> _Excerpted records_
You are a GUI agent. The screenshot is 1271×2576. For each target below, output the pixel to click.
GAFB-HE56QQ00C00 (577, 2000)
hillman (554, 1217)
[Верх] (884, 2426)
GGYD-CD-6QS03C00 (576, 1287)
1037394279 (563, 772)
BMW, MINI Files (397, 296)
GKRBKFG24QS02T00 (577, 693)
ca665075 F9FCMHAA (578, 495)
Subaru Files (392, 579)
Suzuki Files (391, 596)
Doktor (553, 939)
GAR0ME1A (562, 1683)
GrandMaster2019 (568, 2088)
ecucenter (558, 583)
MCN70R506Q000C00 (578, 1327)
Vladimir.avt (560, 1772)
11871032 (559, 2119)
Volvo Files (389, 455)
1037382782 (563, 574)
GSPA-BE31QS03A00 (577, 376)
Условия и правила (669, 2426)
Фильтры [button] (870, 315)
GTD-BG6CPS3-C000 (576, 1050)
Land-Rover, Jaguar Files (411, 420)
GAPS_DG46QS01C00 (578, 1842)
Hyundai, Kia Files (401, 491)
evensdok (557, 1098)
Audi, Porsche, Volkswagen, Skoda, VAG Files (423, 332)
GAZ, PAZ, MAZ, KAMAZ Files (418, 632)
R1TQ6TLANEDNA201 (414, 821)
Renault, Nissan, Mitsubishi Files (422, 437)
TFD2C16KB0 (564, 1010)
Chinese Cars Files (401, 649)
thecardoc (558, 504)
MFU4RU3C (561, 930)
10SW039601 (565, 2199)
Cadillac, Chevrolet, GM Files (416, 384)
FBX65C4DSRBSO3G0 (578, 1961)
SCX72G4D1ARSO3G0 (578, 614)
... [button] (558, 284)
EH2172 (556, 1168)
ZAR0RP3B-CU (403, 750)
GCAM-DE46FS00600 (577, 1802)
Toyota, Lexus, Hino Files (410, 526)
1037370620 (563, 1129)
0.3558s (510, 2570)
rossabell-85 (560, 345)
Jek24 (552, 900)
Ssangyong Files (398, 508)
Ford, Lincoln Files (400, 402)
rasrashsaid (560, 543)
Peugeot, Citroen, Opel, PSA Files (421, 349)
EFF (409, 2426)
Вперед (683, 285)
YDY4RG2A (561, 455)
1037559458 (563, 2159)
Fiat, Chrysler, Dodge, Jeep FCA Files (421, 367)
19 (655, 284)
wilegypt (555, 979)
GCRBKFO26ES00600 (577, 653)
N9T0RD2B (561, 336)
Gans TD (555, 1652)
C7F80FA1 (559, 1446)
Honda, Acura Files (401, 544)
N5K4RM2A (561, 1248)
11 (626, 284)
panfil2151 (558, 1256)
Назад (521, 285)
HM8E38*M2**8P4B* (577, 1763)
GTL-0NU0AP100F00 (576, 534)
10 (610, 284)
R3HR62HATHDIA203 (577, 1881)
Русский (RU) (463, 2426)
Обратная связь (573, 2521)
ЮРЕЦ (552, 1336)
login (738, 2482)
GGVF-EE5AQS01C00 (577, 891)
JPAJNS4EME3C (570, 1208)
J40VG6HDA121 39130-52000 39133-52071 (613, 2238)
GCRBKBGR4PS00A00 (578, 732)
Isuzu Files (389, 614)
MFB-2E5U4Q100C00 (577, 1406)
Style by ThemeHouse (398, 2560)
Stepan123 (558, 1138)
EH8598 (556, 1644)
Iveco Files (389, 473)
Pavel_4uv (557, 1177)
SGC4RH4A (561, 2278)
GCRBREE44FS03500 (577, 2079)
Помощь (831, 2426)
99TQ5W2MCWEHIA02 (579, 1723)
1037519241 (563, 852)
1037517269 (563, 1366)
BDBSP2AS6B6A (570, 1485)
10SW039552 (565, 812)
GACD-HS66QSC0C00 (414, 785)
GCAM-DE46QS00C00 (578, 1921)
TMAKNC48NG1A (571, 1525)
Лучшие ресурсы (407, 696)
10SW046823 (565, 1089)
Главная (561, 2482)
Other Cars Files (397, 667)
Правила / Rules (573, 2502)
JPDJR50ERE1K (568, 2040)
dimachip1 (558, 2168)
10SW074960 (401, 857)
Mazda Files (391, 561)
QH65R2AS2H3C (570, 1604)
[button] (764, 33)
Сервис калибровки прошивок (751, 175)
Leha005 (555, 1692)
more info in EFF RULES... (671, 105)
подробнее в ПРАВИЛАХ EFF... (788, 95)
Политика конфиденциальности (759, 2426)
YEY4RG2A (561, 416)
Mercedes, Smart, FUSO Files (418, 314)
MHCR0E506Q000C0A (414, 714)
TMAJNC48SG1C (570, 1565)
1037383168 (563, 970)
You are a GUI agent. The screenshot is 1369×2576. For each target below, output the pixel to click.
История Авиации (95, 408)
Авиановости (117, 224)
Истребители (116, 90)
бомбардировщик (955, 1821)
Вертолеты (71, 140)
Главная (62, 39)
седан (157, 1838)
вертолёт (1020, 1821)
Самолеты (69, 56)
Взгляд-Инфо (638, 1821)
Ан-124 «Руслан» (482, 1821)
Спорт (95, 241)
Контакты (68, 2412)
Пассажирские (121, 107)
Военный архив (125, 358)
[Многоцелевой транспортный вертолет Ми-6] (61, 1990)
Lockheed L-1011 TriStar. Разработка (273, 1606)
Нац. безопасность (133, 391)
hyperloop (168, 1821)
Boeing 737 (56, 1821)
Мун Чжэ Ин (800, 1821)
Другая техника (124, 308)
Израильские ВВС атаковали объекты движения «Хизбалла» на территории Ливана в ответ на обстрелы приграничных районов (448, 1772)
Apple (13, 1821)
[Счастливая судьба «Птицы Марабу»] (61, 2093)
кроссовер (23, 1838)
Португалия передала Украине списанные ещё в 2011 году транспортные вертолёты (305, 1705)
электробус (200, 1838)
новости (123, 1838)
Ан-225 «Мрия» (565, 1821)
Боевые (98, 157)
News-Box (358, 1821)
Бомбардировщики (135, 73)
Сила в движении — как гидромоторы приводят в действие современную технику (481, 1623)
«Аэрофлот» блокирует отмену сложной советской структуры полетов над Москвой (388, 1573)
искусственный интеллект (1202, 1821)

> _Exercise description_
Report every line in the listing that holds the word "target".

> _Response for this exercise_
You are a GUI agent. The screenshot is 1271×2576. For each target below, output the pixel to click.
You are a GUI agent. The screenshot is 1369×2576. For each target below, output the pixel to click.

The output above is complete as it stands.